Diabetics and nondiabetics see a similar improvement in their cardiac risk factors and exercise parameters from exercise-based cardiac rehabilitation (CR).
A series of 370 diabetics and 942 nondiabetics entered a 36-session outpatient CR program after interventions for coronary heart disease or after bypass or cardiac valve surgery. The program consisted of physical exercise, lifestyle modification, and pharmacotherapy.

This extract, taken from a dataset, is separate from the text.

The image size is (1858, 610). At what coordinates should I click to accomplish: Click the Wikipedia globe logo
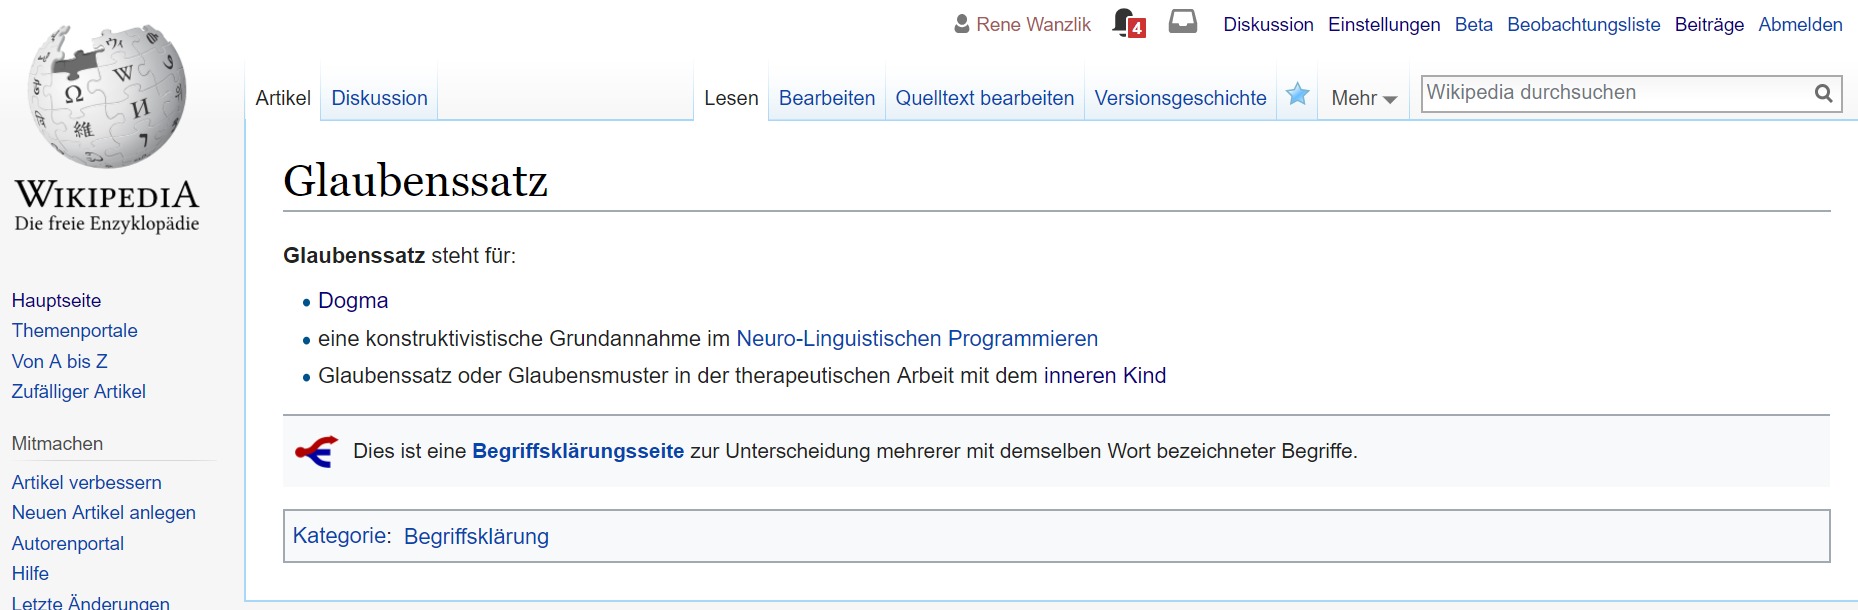(x=107, y=97)
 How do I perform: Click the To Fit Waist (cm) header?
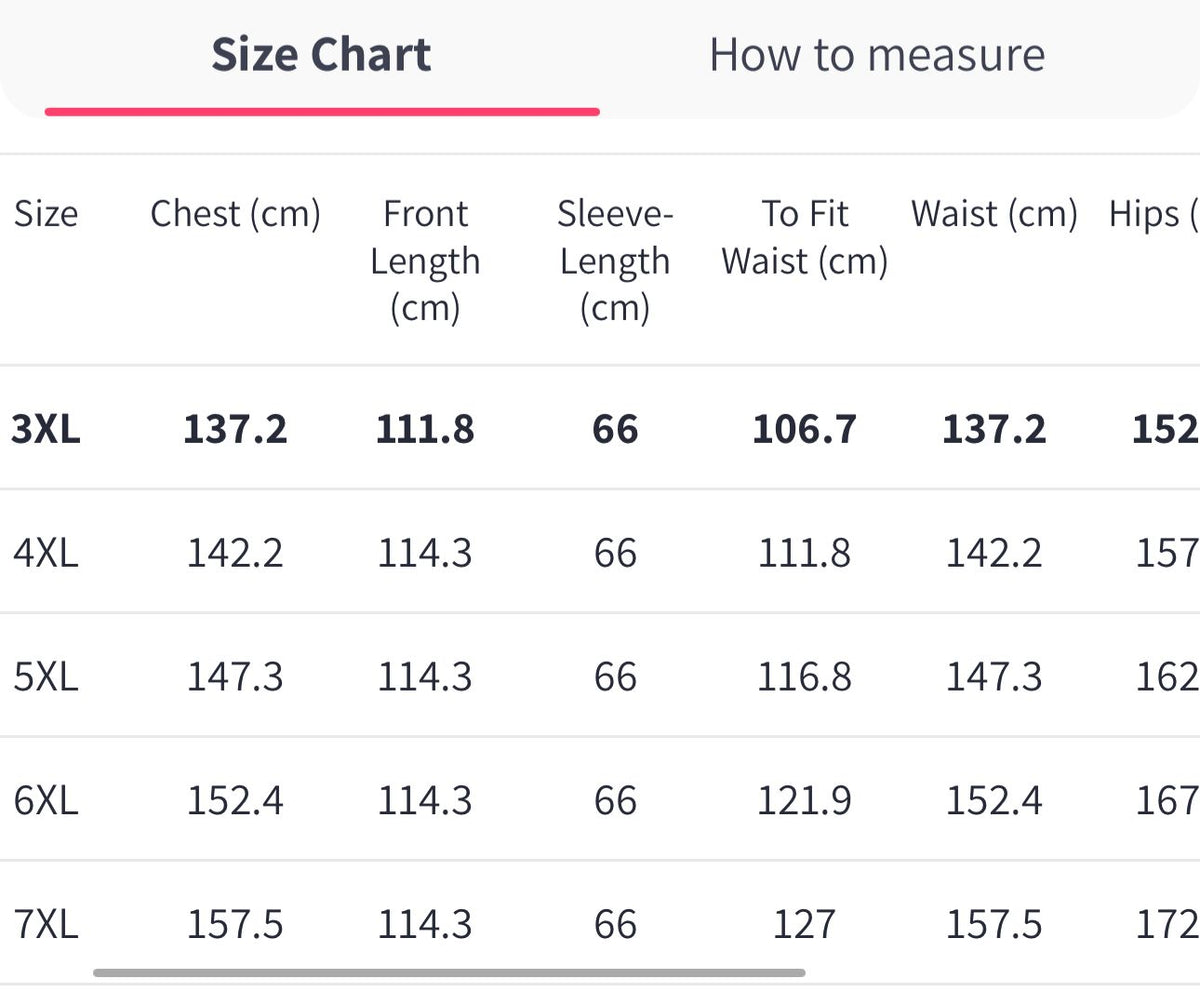(805, 237)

Quality of life, weight, blood pressure, and lipid profiles improved significantly in both groups during the 12-week program. Baseline metabolic equivalents (METs) were lower in diabetics vs nondiabetics at the start of CR (2.4 vs 2.7, P < 0.001). Although both groups increased their exercise capacity, diabetics had less improvement (change in METs 1.7 vs 2.6, P < 0.001). Significant predictors for improvement after CR included age, sex, and weight, as well as both systolic and diastolic function. After adjustment for these, diabetes remained a significant predictor of reduced improvement in exercise capacity.
Diabetics saw a significant benefit in quality of life, weight, exercise tolerance, and cardiac risk factors, but to a lesser extent when compared with nondiabetics. The mechanisms for poorer improvement in diabetics following CR also include noncardiac factors and require further study.
糖尿病患者心肌梗死后的预后比非糖尿病患者更差。尽管运动可改善危险因素、运动能力和死亡率,但这些益处是否与非糖尿病患者相同仍不清楚。此外,虽然在非糖尿病患者中运动耐量可由收缩和舒张功能障碍预测,但其作为糖尿病患者运动能力预测指标的作用仍不明确。
糖尿病患者和非糖尿病患者通过基于运动的心脏康复(CR),在心脏危险因素和运动参数方面有相似的改善。
370例糖尿病患者和942例非糖尿病患者在接受冠心病干预、搭桥手术或心脏瓣膜手术后,参加了一个为期36节的门诊CR项目。该项目包括体育锻炼、生活方式改变和药物治疗。
在为期12周的项目中,两组患者的生活质量、体重、血压和血脂谱均有显著改善。CR开始时,糖尿病患者的基线代谢当量(METs)低于非糖尿病患者(2.4对2.7,P<0.001)。虽然两组患者的运动能力均有所提高,但糖尿病患者的改善程度较小(METs变化为1.7对2.6,P<0.001)。CR后改善的显著预测因素包括年龄、性别、体重以及收缩和舒张功能。在对这些因素进行调整后,糖尿病仍然是运动能力改善降低的显著预测因素。
糖尿病患者在生活质量、体重、运动耐量和心脏危险因素方面有显著益处,但与非糖尿病患者相比程度较小。糖尿病患者CR后改善较差的机制还包括非心脏因素,需要进一步研究。